The critical values can be obtained using the t-distribution table with degrees of freedom equal to 39 and the significance level equal to 0.05 for a two-tailed test.

Thus, the critical values are -2.0227 and 2.0227.

The p-value for t equal to -2.025 is equal to 0.0498.

Conclusion of the test

a.

As the test statistic value does not lie within the two critical values and the p-value is less than 0.05, the null hypothesis is rejected.

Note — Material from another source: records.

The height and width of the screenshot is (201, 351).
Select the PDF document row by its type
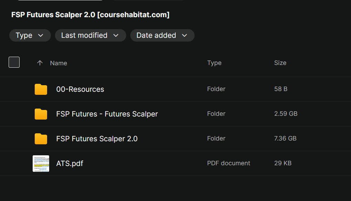(229, 163)
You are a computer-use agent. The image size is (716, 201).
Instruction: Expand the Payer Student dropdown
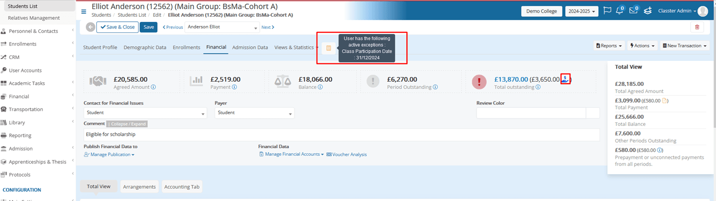click(254, 113)
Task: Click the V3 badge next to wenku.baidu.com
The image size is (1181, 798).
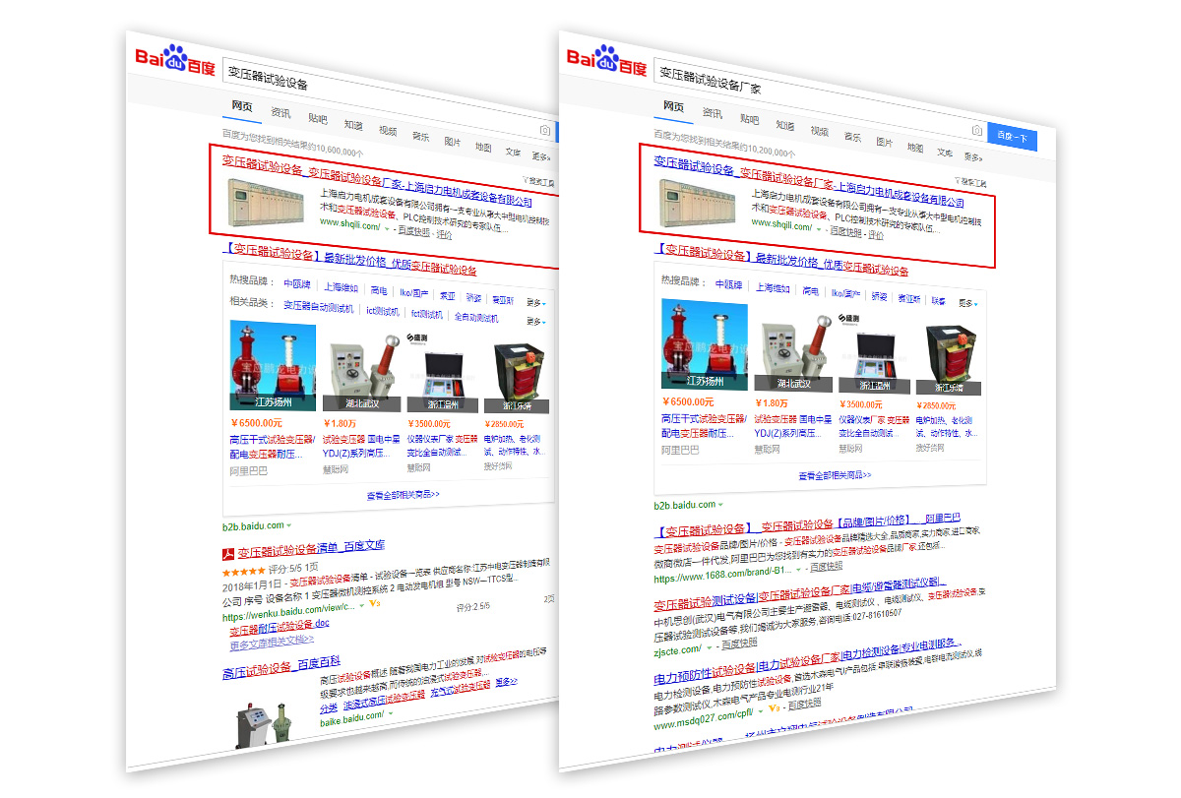Action: pyautogui.click(x=375, y=603)
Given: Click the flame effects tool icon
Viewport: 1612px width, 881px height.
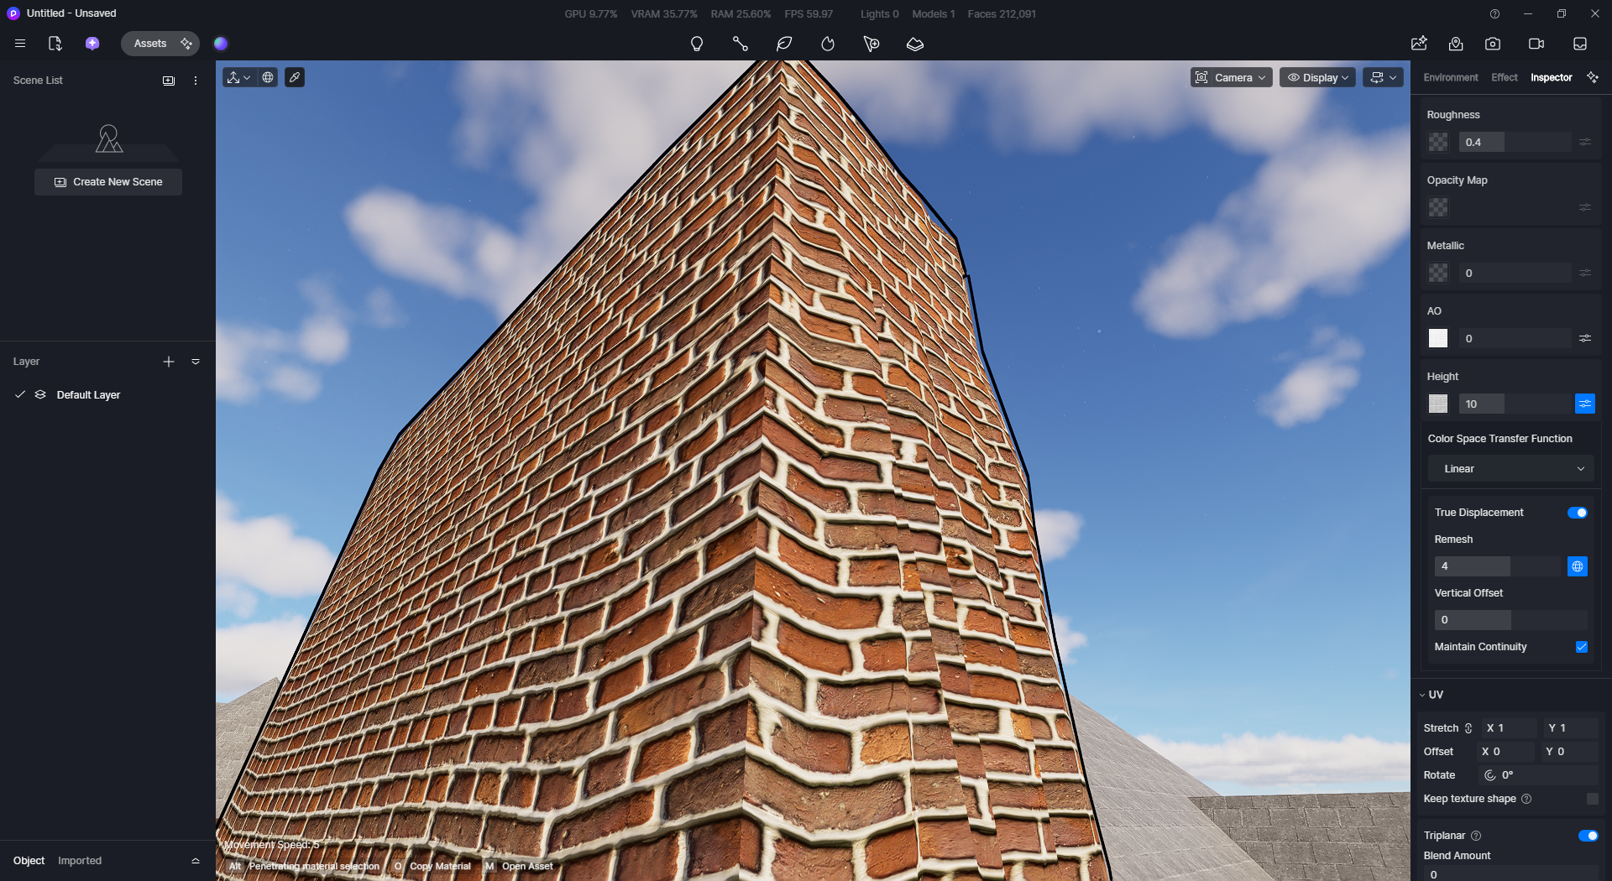Looking at the screenshot, I should coord(828,44).
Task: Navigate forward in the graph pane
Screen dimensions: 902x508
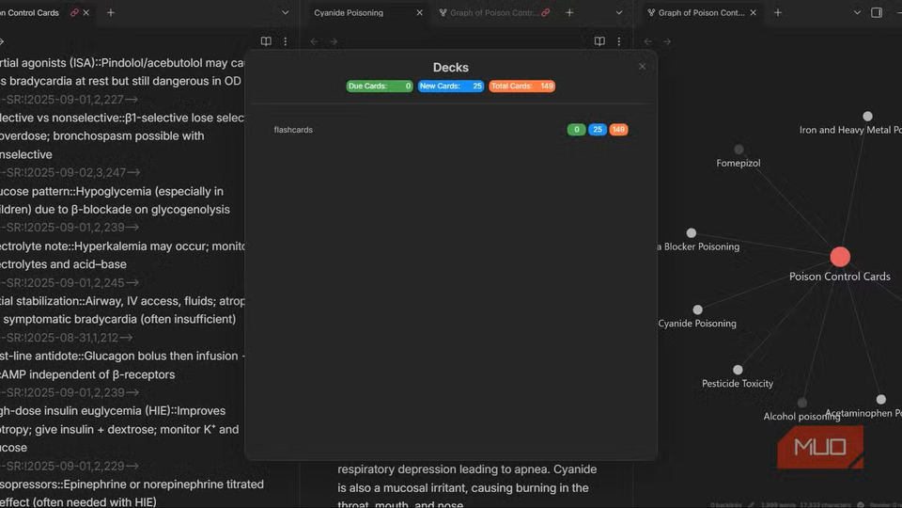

Therefore,there is sufficient evidence to reject the claim that thepopulation evaluation score of courses taught by female professors is equal to the population mean evaluation score of courses taught by male professors.

Confidence interval

b.

The confidence interval has the following expression:

\(CI = \left( {{{\bar x}_1} - {{\bar x}_2}} \right) - E < \left( {{\mu _1} - {\mu _2}} \right) < \left( {{{\bar x}_1} - {{\bar x}_2}} \right) + E\).

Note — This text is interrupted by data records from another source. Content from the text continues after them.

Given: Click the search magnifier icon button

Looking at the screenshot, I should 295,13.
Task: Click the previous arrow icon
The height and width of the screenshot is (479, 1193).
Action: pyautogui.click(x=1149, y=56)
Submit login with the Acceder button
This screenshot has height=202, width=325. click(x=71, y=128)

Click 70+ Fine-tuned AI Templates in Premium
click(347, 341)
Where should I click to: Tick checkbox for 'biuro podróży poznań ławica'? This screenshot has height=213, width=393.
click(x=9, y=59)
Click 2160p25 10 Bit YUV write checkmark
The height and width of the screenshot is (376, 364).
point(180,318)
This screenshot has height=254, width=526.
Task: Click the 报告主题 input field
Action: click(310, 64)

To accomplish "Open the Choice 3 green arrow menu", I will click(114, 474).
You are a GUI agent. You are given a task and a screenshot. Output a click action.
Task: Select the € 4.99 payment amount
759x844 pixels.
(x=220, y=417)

The margin of error is given by the following formula:
\(E = {t_{\frac{\alpha }{2}}}\sqrt {\frac{{s_1^2}}{{{n_1}}} + \frac{{s_2^2}}{{{n_2}}}} \).

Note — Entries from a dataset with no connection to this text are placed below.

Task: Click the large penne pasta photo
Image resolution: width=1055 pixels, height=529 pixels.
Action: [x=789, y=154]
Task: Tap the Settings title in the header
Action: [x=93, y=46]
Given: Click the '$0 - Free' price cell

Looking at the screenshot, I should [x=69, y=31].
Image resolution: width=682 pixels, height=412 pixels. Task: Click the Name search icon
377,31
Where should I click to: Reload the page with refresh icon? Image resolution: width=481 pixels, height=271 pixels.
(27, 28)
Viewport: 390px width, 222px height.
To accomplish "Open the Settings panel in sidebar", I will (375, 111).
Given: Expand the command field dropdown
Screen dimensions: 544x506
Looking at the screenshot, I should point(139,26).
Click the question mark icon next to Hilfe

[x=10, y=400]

Substitute the respective values in the above formula to compute the margin of error.

\(\begin{array}{c}E = 2.0227 \times \sqrt {\frac{{{{0.51}^2}}}{{40}} + \frac{{{{0.53}^2}}}{{53}}} \\ = 0.219745\end{array}\).

Substituting the value of E and the sample means, the following confidence interval is obtained:

\(\begin{array}{c}\left( {3.79 - 4.01} \right) - 0.219745 < \left( {{\mu _1} - {\mu _2}} \right) < \left( {3.79 - 4.01} \right) + 0.219745\\ - 0.4397 < \left( {{\mu _1} - {\mu _2}} \right) < - 0.0003\end{array}\)

Thus, the 95% confidence interval of the difference in the two population means is equal to (-0.4397, -0.0003).

Interpretation on the basis of the confidence interval

It can be observed that 0 does not lie within the interval. This implies that there is a significant difference between the two population means.

Change in conclusion due to an increase in sample sizes

c.

The values of\({n_1}\)and\({n_2}\)used in Example 1 are 12 and 15, respectively.

The value of\({n_1}\)and\({n_2}\)used for this exercise are 40 and 53, respectively.

The conclusion of the claim obtained in the example is thatthere is not sufficient evidence to reject the claim that thepopulation mean evaluation score of courses taught by female professors is equal to the population mean evaluation score of courses taught by male professors.

The conclusion of the claim obtained in the exercise is thatthere is sufficient evidence to reject the claim that thepopulation mean evaluation score of courses taught by female professors is equal to the population mean evaluation score of courses taught by male professors.

Thus, there is an effect of the large sample size on the conclusion of the claim.